華やかな金銀細工店の赤い看板が通りを埋め尽くし、夜になると際限なく広がるグルメの饗宴が始まる。混沌とした中にも独特の存在感を放つ、この世界最大級のチャイナタウンの魅力を堪能するための定番コースを紹介する。
ワット・マンコン・カマラワット(Wat Mangkon Kamalawat)
写真= カン・イェシン 旅行+ 記者
バンコクで最も大きく重要な中華圏の寺院、ワット・マンコン・カマラワットから旅を始めよう。1871年に建てられたこの寺院は「龍の寺」を意味し、地元では厄除けと開運を願う聖地として親しまれている。訪れるなら見て回るだけではなく、一定の金額を寄付して祈願に参加するとよい。名前を書いた紙に香を供え、心を込めて礼拝する一連の所作は、タイにおける中華文化を深く体感する手段だ。宗教施設なので、肩や膝を露出しないきちんとした服装で参拝するのが礼儀である。
423 ถ. เจริญกรุง Khwaeng Pom Prap, Khet Pom Prap Sattru Phai, Krung Thep Maha Nakhon 10100 タイ
チャイニーズ・マーケット(Chinese Market)
写真= カン・イェシン 旅行+ 記者
寺院を出て少し歩くと、狭い路地に広がるチャイニーズ・マーケットに出会う。薬材や干物、珍しい食材や日用品が山積みになった光景は、現地の暮らしを間近で感じられる場所だ。市場特有の活気が満ちる一方、路地は湿気が多く、干物や香辛料が混ざった強い匂いがする。嗅覚に敏感な旅行者はマスクの着用を勧める。道が狭く人が多いので、同行者と離れすぎないように注意するとよい。韓国では見慣れない食材を見て回る楽しみがあり、手頃な価格でお茶やナッツを土産に買うのにも向いている。
151 Yaowarat Rd, Khwaeng Samphanthawong, Khet Samphanthawong, Krung Thep Maha Nakhon 10100 タイ
ジエ・チャイナタウン(Xie Chinatown)
写真= ジエ・チャイナタウンのホームページ
伝統市場を抜け、本格的にグルメ探訪を始める。大通り沿いにある「ジエ・チャイナタウン」は海鮮専門のレストランで、地元民と旅行者の双方に愛されている。フカヒレやツバメの巣料理、鮮度の良い海鮮炒めを手頃な価格で提供することで知られる。ネオンの下、路上のテーブルに座って通り過ぎるトゥクトゥクや人波を眺めながら食事するのは、ヤオワラートの情緒を味わうのにふさわしい。暑い日には温かいスープや、炭火の香りが立つ海鮮炒めで体力を補うのがよい。
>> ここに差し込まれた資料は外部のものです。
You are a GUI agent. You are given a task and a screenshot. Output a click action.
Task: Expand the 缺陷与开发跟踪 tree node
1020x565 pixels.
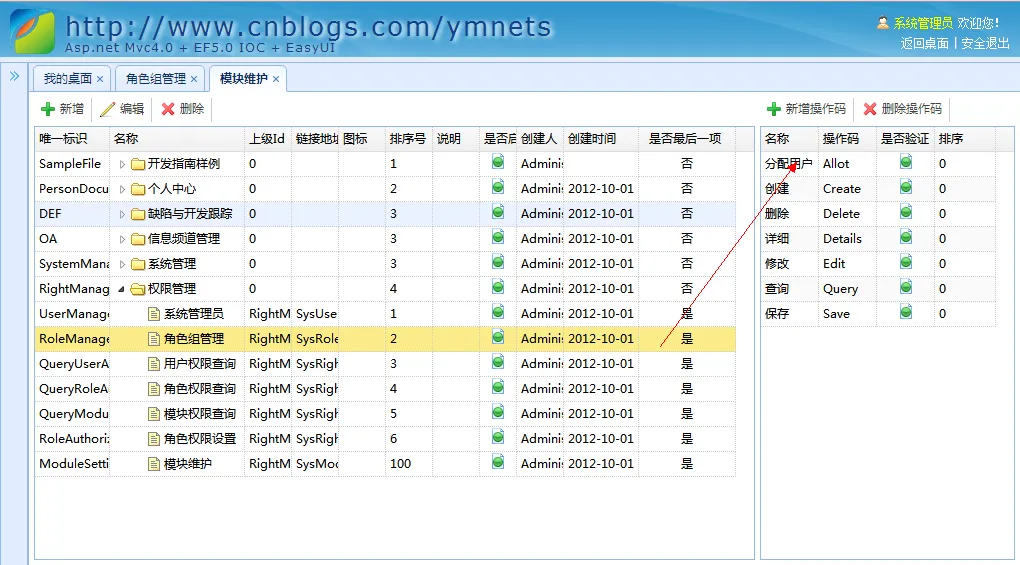click(x=122, y=214)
446 Yaowarat Rd, Khwaeng Samphanthawong, Khet Samphanthawong, Krung Thep Maha Nakhon 10100 タイ
ジン・コーヒーバー(Jeencoffeebar)
写真= ジン・コーヒーバーのインスタグラム
チャイナタウンの路地奥にひっそりと佇むジン・コーヒーバー(Jeencoffeebar)は、最近SNSで注目を集めるカフェのひとつだ。中華とタイのフレーバーを融合させたメニューが特徴で、看板メニューのジン・コーヒーは練乳とエスプレッソを組み合わせたタイ伝統のコーヒーを現代的に再解釈した一杯だ。ダーティコーヒーは冷たいミルクと熱いエスプレッソの層が美しく、店舗の雰囲気と合わせて写真映えするメニューとして人気がある。
149 Song Sawat Rd, Khwaeng Samphanthawong, Khet Samphanthawong, Krung Thep Maha Nakhon 10100 タイ
カジ・ブティック・タイマッサージ(Khagee Boutique Thai Massage House)
写真= カジ・ブティックのホームページ
チャイナタウンでは歩き回る場面が多く、マッサージは選択ではなく必需品だ。カジ・ブティックは一般的なローカル店とは一線を画す。ブティックらしい洗練されたインテリアと清潔な設備の中で、プライベートで落ち着いた雰囲気のもと伝統的なタイマッサージや足マッサージを受けられる。チャイナタウンの喧騒から隔絶された空間で、しっかりと休息をとるのに適している。ローカル店より料金はやや高めだが、施設は格段に快適で衛生面を気にする人には向いている。LINEやFacebookメッセージ、メールなどで事前予約してから訪れることを勧める。
98 Yaowarat Rd, Khwaeng Samphanthawong, Khet Samphanthawong, Krung Thep Maha Nakhon 10100 タイ
チャイナタウン夜市(Chinatown Night Market)
写真= Unsplash
日が暮れるとヤオワラート通りはまったく別の顔を見せる。巨大なネオンが灯り、両側の路上に屋台がずらりと並ぶチャイナタウン夜市が開かれるからだ。ペ・ジョンウォンの『ストリートフードファイター』に登場した「クーアイチャップ(ロールヌードル)」から、炭火で焼くパン、新鮮な海鮮料理まで、屋台の食べ物があふれる。トゥクトゥクのクラクションや人波、食べ物の香りが混然一体となる光景は、バンコク旅行のハイライトと言っていい。路上で買って立ち食いする楽しみも、この場所ならではの魅力だ。
148 Maha Chak Rd, Khwaeng Chakkrawat, Khet Samphanthawong, Krung Thep Maha Nakhon 10100 タイ
バンコクのチャイナタウンは、洗練と古びた風情が混じり合う不思議な街だ。香りの強い市場の路地を抜け、静かな寺院で福を祈り、トレンディなカフェでエスプレッソを飲むという組み合わせは、ここでしか味わえない。華やかな夜景が広がるヤオワラートの夜、ストリートフードの一皿を片手にバンコクの素顔に向き合ってほしい。